Our first day, was not really a day; it was more like a day and a half, or, a half a day. We departed Vancouver on Air Transat with a direct flight to Barcelona. The plane took off at 6:00pm. Approximately ten hours later, we landed in sunny, hot Barcelona at 1:00pm local. You see, if you consider the fact that we woke up at 8:00am Saturday, and did not get to sleep until 7pm Sunday, then it’s a day and a half. Or if you consider that we were in limbo flying (and supposedly sleeping) on our flight and then magically arriving at 1pm Barcelona-time, then it was a half day. Either way it was long and we were tired!
It was a fine flight, in fact it seemed for me to go by quite quickly. Flights to Toronto have felt longer. We upgraded to Air Transat Club, which is like a mini-business class. It gets you bigger seats with more room and complimentary bar service. And china instead of plastic. Not much else.

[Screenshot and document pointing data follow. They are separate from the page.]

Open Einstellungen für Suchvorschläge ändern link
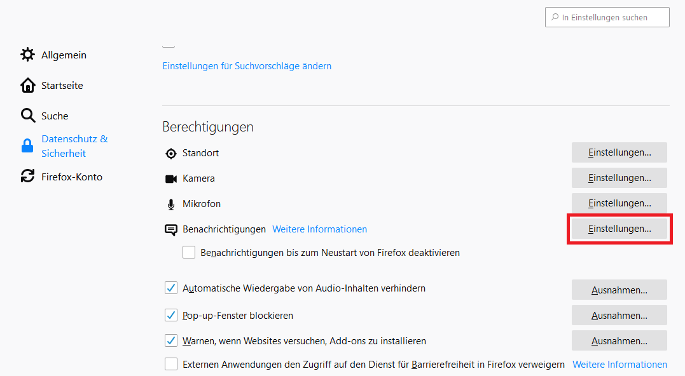The width and height of the screenshot is (685, 376). 247,66

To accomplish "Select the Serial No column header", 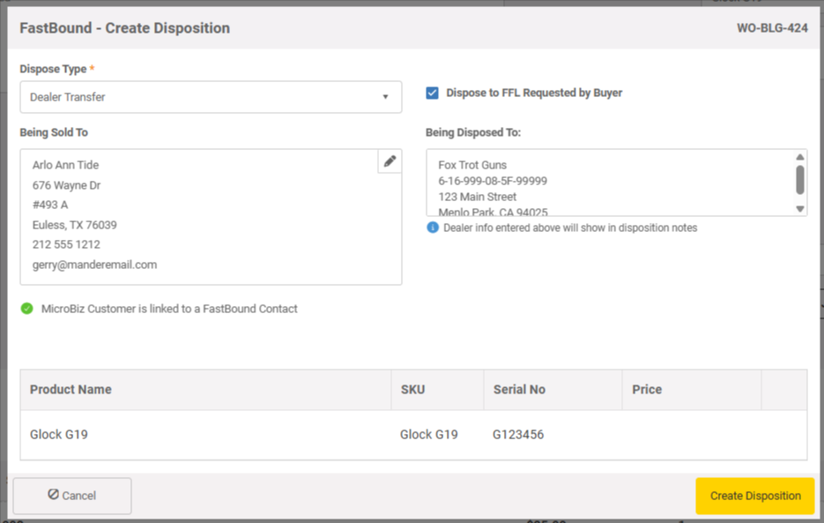I will pyautogui.click(x=521, y=389).
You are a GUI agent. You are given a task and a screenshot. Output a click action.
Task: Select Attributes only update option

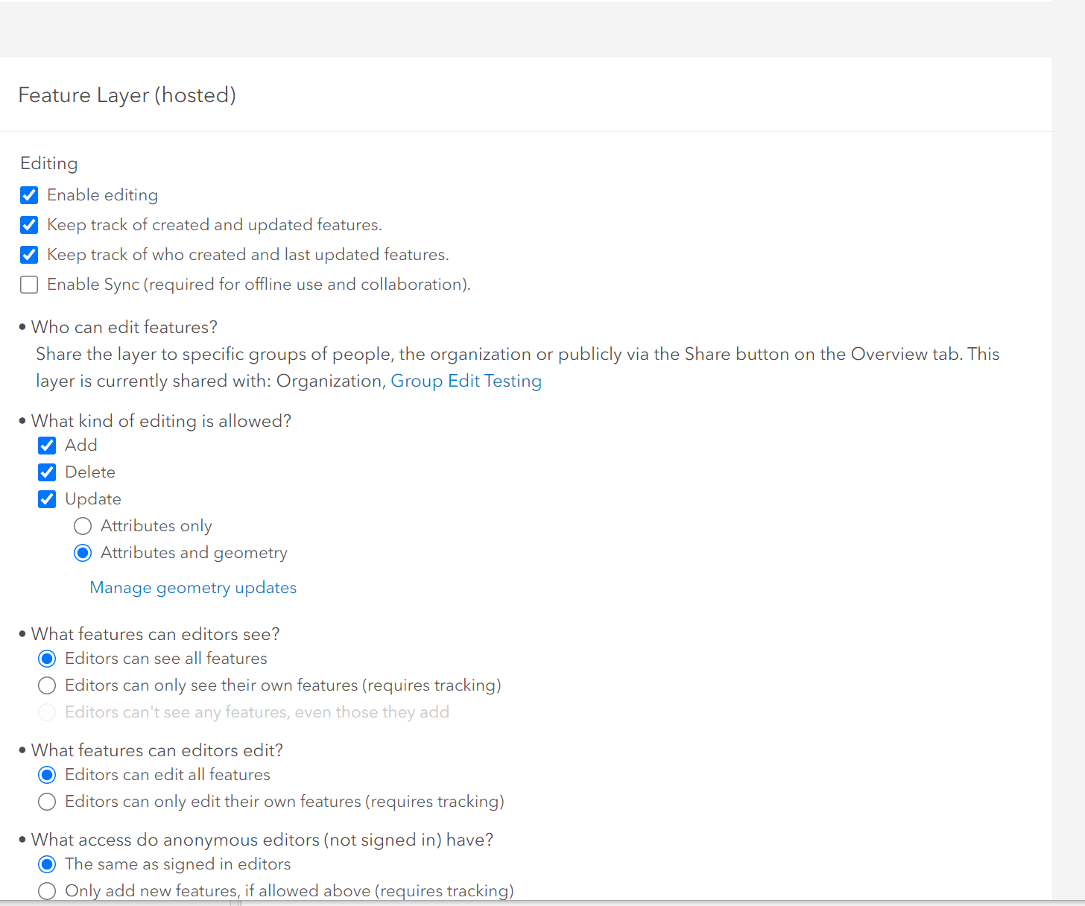pyautogui.click(x=83, y=525)
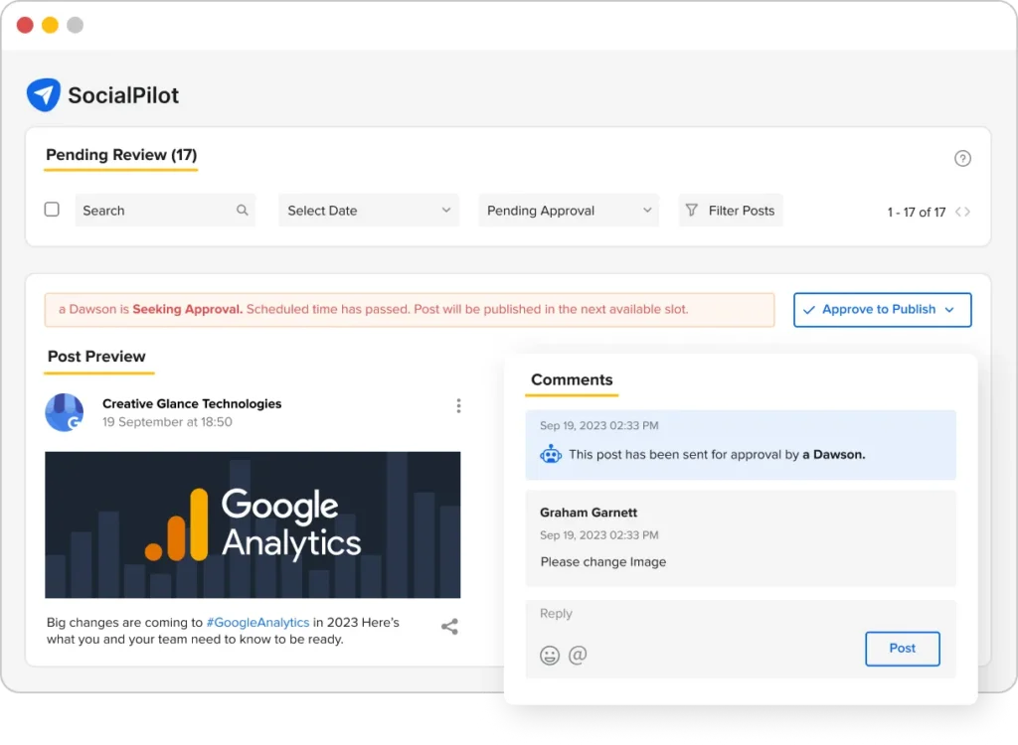The height and width of the screenshot is (745, 1018).
Task: Click the Post button to submit reply
Action: pos(902,648)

I was embarrassed almost as soon as we landed as my pathetic Spanish couldn’t even effectively tell our cab driver the address of our hotel without holding up fingers to tell him the street number. Dos… Ocho? Ocho? (holding up eight fingers). Esta una hotel? Si! We got to our hotel at about 2:00pm. Understanding the idea of conquering jet lag by not giving in to fatigue and remaining awake until appropriate sleeping hours in our new locale, we dumped our bags and went for a walk. Our walk aimed to visit many popular sights in Barcelona – Gaudi’s Casa Batllo, The Barcelona Museum of Contemporary Art, a vast market called Mercat de Sant Josep (unfortunately closed on Sundays), the Cathedral of Santa Maria, the Pablo Picasso Museum and the Palau de Musica Catalana – or Catalan music auditorium (whose exterior was colourfully designed by Gaudi). We stopped for a drink and a bite at a touristy square where we had some roasted vegetable and fried squid tapas and sodas.
Five hours later we returned to our room. It was a fine walk, though we’d been up for 27 hours and were understandably exhausted. More than once I had to stop myself or my wife from crossing the street into oncoming traffic. The weather did not help – hot (30 degrees even at 6:00pm) and sticky.
One thing I learned today: our hotel room (and presumably others like it in Europe) requires a card inserted to activate the lights and air conditioning.
Another thing I learned today: Barcelona’s architecture and building facades are decadent. Common buildings with no significance have extraordinary wrought iron and stonework. Coincidentally, the most poignant exteriors are those of Gaudi’s, and I am not a fan. But I accept that most people are, though I find his work trivial and unnecessary. In my opinion, his buildings are the extreme expression of architecture: the polar opposite of strictly utilitarian designers like Le Corbusier. I think the marriage of the two is important.